What the exercise asks - Here the job is to restate every entry word for word.

Stored records
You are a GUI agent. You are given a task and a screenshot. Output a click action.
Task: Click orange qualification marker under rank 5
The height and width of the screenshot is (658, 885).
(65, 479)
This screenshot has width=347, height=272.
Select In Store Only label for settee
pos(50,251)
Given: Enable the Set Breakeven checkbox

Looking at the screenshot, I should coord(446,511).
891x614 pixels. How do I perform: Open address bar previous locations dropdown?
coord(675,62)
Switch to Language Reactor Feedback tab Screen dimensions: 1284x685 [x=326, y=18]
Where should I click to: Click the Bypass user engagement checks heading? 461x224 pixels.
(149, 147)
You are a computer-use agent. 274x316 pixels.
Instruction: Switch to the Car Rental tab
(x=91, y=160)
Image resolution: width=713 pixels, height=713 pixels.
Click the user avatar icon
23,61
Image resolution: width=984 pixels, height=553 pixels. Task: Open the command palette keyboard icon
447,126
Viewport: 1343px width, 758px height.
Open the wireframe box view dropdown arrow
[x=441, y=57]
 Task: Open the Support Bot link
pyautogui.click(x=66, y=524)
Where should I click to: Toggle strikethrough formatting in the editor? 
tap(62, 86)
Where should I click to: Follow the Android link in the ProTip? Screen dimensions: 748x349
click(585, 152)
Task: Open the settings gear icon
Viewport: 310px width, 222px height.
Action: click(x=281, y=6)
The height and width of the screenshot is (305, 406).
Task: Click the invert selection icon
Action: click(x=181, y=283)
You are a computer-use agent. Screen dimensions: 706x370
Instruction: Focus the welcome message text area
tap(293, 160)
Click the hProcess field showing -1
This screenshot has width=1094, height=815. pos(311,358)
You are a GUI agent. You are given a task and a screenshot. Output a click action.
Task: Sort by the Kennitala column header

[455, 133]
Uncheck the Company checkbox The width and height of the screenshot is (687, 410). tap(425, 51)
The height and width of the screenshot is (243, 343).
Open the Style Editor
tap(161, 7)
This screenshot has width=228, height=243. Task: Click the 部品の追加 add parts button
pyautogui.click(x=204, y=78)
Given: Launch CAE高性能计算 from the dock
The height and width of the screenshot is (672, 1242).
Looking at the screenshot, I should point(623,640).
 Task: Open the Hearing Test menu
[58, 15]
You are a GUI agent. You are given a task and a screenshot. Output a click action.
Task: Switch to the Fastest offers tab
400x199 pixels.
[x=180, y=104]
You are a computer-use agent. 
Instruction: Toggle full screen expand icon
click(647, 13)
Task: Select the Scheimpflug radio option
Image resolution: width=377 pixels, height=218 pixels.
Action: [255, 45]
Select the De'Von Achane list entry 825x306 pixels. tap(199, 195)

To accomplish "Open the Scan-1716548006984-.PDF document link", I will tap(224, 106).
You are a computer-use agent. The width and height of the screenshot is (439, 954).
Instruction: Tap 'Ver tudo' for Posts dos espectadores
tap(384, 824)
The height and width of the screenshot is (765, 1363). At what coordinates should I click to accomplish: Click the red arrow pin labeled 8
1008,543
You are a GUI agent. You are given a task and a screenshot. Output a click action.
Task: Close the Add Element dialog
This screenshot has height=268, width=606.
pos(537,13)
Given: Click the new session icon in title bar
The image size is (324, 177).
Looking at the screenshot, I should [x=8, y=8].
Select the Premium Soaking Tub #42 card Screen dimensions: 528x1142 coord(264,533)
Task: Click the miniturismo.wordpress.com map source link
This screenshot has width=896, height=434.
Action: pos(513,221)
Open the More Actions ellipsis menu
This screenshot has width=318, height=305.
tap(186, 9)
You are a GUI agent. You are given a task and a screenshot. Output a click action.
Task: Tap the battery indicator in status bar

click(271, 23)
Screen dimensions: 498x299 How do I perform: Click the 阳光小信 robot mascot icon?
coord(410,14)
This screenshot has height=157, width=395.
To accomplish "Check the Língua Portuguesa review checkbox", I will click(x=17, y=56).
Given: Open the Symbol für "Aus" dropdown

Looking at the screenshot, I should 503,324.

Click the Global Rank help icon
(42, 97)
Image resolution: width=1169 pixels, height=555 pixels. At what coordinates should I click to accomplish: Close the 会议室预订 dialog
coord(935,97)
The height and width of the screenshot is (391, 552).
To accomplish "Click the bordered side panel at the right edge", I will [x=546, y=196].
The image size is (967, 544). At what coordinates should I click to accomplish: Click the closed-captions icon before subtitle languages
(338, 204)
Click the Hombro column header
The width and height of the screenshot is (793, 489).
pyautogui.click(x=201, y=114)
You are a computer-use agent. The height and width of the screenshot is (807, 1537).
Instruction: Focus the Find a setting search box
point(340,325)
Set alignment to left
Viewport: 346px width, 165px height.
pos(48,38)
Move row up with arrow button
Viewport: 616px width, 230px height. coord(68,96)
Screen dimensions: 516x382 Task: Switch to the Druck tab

Task output -
You are a GUI agent. You are given a task and a screenshot. Output a click action.
Task: Click orange qualification marker under rank 5
The height and width of the screenshot is (658, 885).
(65, 479)
This screenshot has width=347, height=272.
Select In Store Only label for settee
pos(50,251)
Given: Enable the Set Breakeven checkbox

Looking at the screenshot, I should coord(446,511).
891x614 pixels. How do I perform: Open address bar previous locations dropdown?
coord(675,62)
Switch to Language Reactor Feedback tab Screen dimensions: 1284x685 [x=326, y=18]
Where should I click to: Click the Bypass user engagement checks heading? 461x224 pixels.
(149, 147)
You are a computer-use agent. 274x316 pixels.
Instruction: Switch to the Car Rental tab
(x=91, y=160)
Image resolution: width=713 pixels, height=713 pixels.
Click the user avatar icon
23,61
Image resolution: width=984 pixels, height=553 pixels. Task: Open the command palette keyboard icon
447,126
Viewport: 1343px width, 758px height.
Open the wireframe box view dropdown arrow
[x=441, y=57]
 Task: Open the Support Bot link
pyautogui.click(x=66, y=524)
Where should I click to: Toggle strikethrough formatting in the editor? 
tap(62, 86)
Where should I click to: Follow the Android link in the ProTip? Screen dimensions: 748x349
click(585, 152)
Task: Open the settings gear icon
Viewport: 310px width, 222px height.
Action: click(x=281, y=6)
The height and width of the screenshot is (305, 406).
Task: Click the invert selection icon
Action: click(x=181, y=283)
You are a computer-use agent. Screen dimensions: 706x370
Instruction: Focus the welcome message text area
tap(293, 160)
Click the hProcess field showing -1
This screenshot has width=1094, height=815. pos(311,358)
You are a GUI agent. You are given a task and a screenshot. Output a click action.
Task: Sort by the Kennitala column header

[455, 133]
Uncheck the Company checkbox The width and height of the screenshot is (687, 410). tap(425, 51)
The height and width of the screenshot is (243, 343).
Open the Style Editor
tap(161, 7)
This screenshot has width=228, height=243. Task: Click the 部品の追加 add parts button
pyautogui.click(x=204, y=78)
Given: Launch CAE高性能计算 from the dock
The height and width of the screenshot is (672, 1242).
Looking at the screenshot, I should point(623,640).
 Task: Open the Hearing Test menu
[58, 15]
You are a GUI agent. You are given a task and a screenshot. Output a click action.
Task: Switch to the Fastest offers tab
400x199 pixels.
[x=180, y=104]
You are a computer-use agent. 
Instruction: Toggle full screen expand icon
click(647, 13)
Task: Select the Scheimpflug radio option
Image resolution: width=377 pixels, height=218 pixels.
Action: [255, 45]
Select the De'Von Achane list entry 825x306 pixels. tap(199, 195)

To accomplish "Open the Scan-1716548006984-.PDF document link", I will tap(224, 106).
You are a computer-use agent. The width and height of the screenshot is (439, 954).
Instruction: Tap 'Ver tudo' for Posts dos espectadores
tap(384, 824)
The height and width of the screenshot is (765, 1363). At what coordinates should I click to accomplish: Click the red arrow pin labeled 8
1008,543
You are a GUI agent. You are given a task and a screenshot. Output a click action.
Task: Close the Add Element dialog
This screenshot has height=268, width=606.
pos(537,13)
Given: Click the new session icon in title bar
The image size is (324, 177).
Looking at the screenshot, I should [x=8, y=8].
Select the Premium Soaking Tub #42 card Screen dimensions: 528x1142 coord(264,533)
Task: Click the miniturismo.wordpress.com map source link
This screenshot has width=896, height=434.
Action: pos(513,221)
Open the More Actions ellipsis menu
This screenshot has width=318, height=305.
tap(186, 9)
You are a GUI agent. You are given a task and a screenshot. Output a click action.
Task: Tap the battery indicator in status bar

click(271, 23)
Screen dimensions: 498x299 How do I perform: Click the 阳光小信 robot mascot icon?
coord(410,14)
This screenshot has height=157, width=395.
To accomplish "Check the Língua Portuguesa review checkbox", I will click(x=17, y=56).
Given: Open the Symbol für "Aus" dropdown

Looking at the screenshot, I should 503,324.

Click the Global Rank help icon
(42, 97)
Image resolution: width=1169 pixels, height=555 pixels. At what coordinates should I click to accomplish: Close the 会议室预订 dialog
coord(935,97)
The height and width of the screenshot is (391, 552).
To accomplish "Click the bordered side panel at the right edge", I will [x=546, y=196].
The image size is (967, 544). At what coordinates should I click to accomplish: Click the closed-captions icon before subtitle languages
(338, 204)
Click the Hombro column header
The width and height of the screenshot is (793, 489).
pyautogui.click(x=201, y=114)
You are a computer-use agent. The height and width of the screenshot is (807, 1537).
Instruction: Focus the Find a setting search box
point(340,325)
Set alignment to left
Viewport: 346px width, 165px height.
pos(48,38)
Move row up with arrow button
Viewport: 616px width, 230px height. coord(68,96)
Screen dimensions: 516x382 Task: Switch to the Druck tab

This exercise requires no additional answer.